日本では、安倍内閣念願の国家安全保障会議(日本版NSC)が設立されそうです。テロや武力攻撃といった有事に際し、官邸主導で情報を集約し、総理、官房長官、外務大臣、防衛大臣の4人が基本メンバーとなり、迅速に対処することができることを意図していますが、インテリジェンスライフサイクルが基盤となります。

そのようなインテリジェンス組織は企業にもあり、コンペティティブインテリジェンスと呼ばれています。中国企業では7割を超えるとのこと。いつかそのような組織を設計・リードできるとよいと思っています。

2013年8月20日火曜日

マシュマロチャレンジ

SDMとは簡単に言うと、システム思考+デザイン思考+プロジェクトマネジメントです。SDMは大規模複雑なプロジェクトをデザインし、プロジェクトをマネージできるグローバル人材を慶應が創出するべく設立されたと元塾長の安西先生からきいています。確か、マスター1年は50人程度、ドクター1年は5人程度です。SDM学とは?システムエンジニアリングとの違いを学ぶ、イントロ的授業がSDM序論という講義。春学期は毎週土曜日の午前9時からありました。講義と言っても、ワークショップが中心の授業で、マシュマロチャレンジなどのグループワークを通して気付きを与える事が狙いです。
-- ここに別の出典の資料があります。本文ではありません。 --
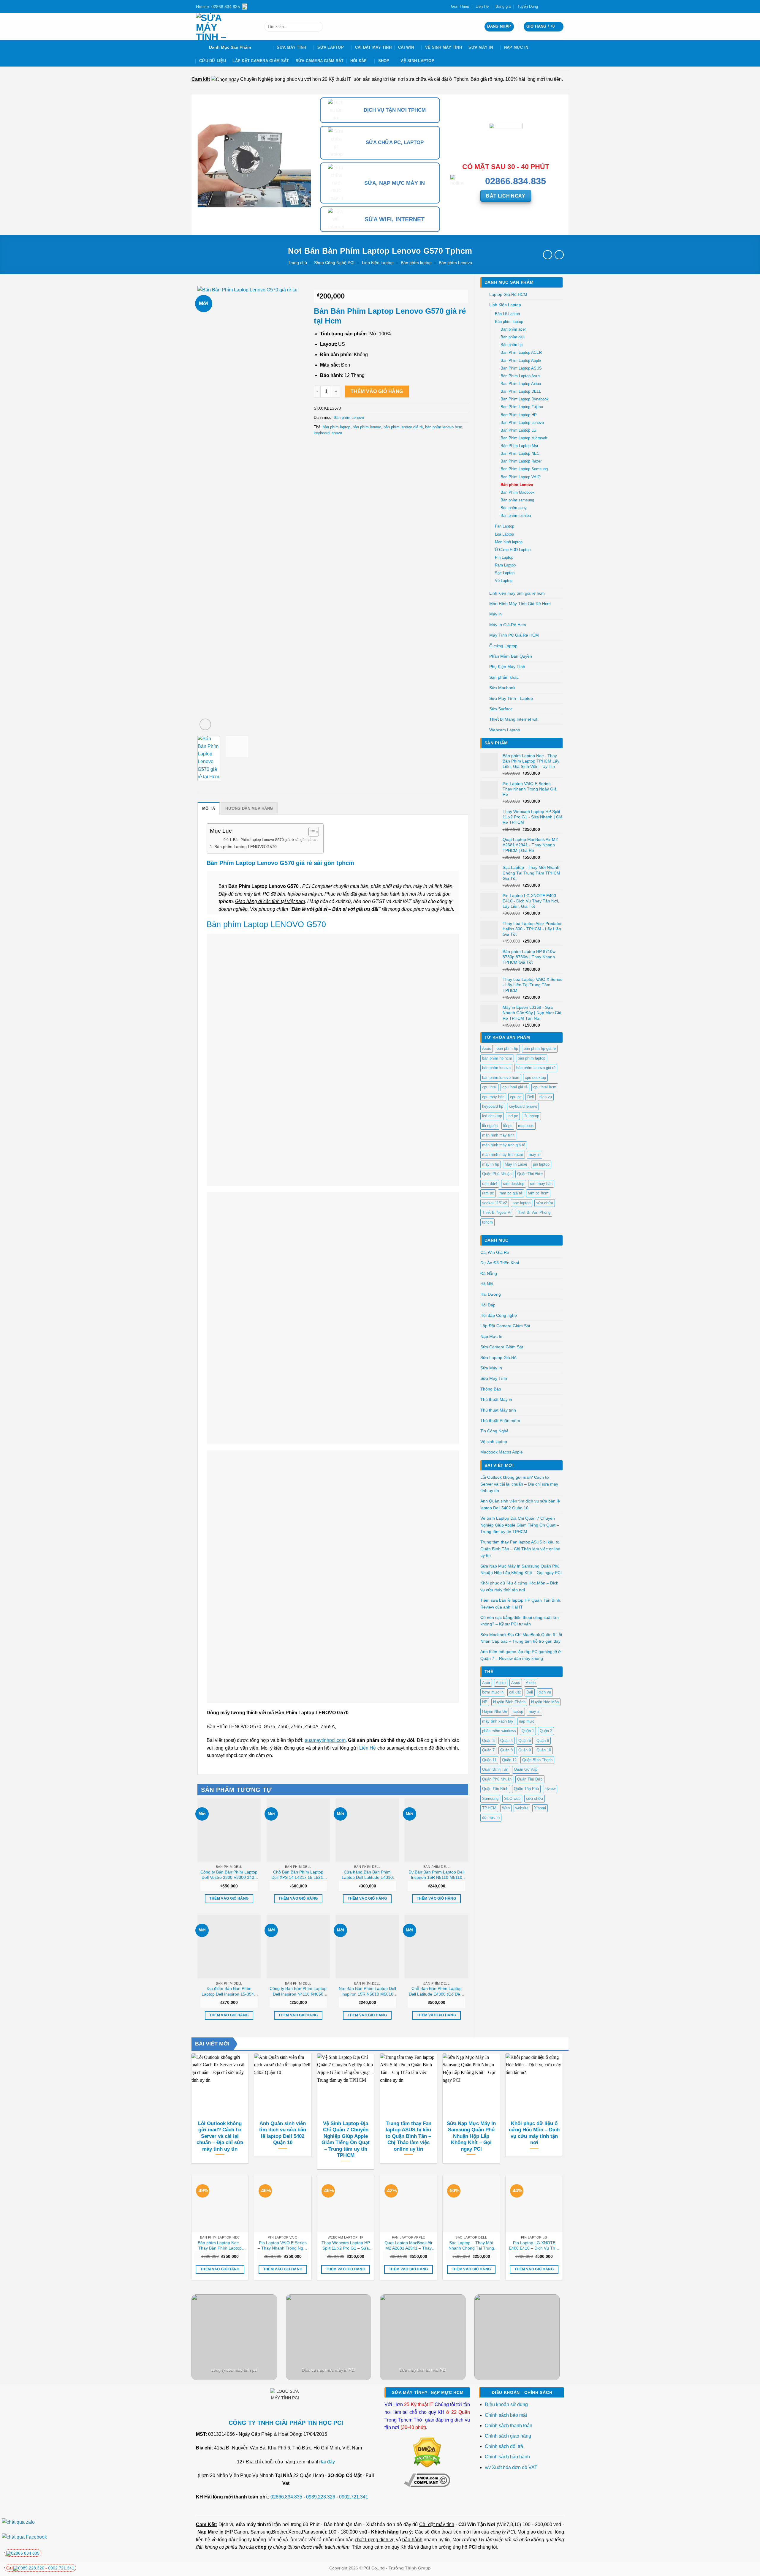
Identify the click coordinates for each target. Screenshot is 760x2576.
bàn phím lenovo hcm (500, 1077)
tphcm (487, 1222)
マシュマロチャレンジでは制限時間内でスパゲッティと紐で頂点にのせるマシュマロの高さを競います。設計が重要なのは、本職のプロジェクトマネージと一緒で、システムエンジニアリングにおけるVモデルの左上部、要求分析及び設計フェーズを6,7月にかけて学びます。また、1回目のチャレンジをLesson Learntにつなげ、Fail Firstで改善につなげる事も学びます。このマシュマロチャレンジ、各国でやられて統計も取られていて、成績が悪いのは自己完結型のPersonal Goalをもったメンバーが多かったMBAチームらしい。。また成功のインセンティブを与えると、メンバーが焦りすぎて平均成績は悪い結果になるとのこと。

以下はマシュマロチャレンジじゃなくて、その前にやった紙を使ったタワー作成。理系的な設計力が功を奏し、一応優勝(自己満足)。

SDM研究科は自由闊達なオープンUpを重んじているのはいいのですが、理論物理をやっていた(四苦八苦していた)私からするともっと、学問・研究体系に深みをもたせ、グループワークの後にプロや教員の目からみた講評があると学生的にしっくりきます。が、過去にとらわれてせっかくの学びを制限しないように注意しなくてはいけませんね。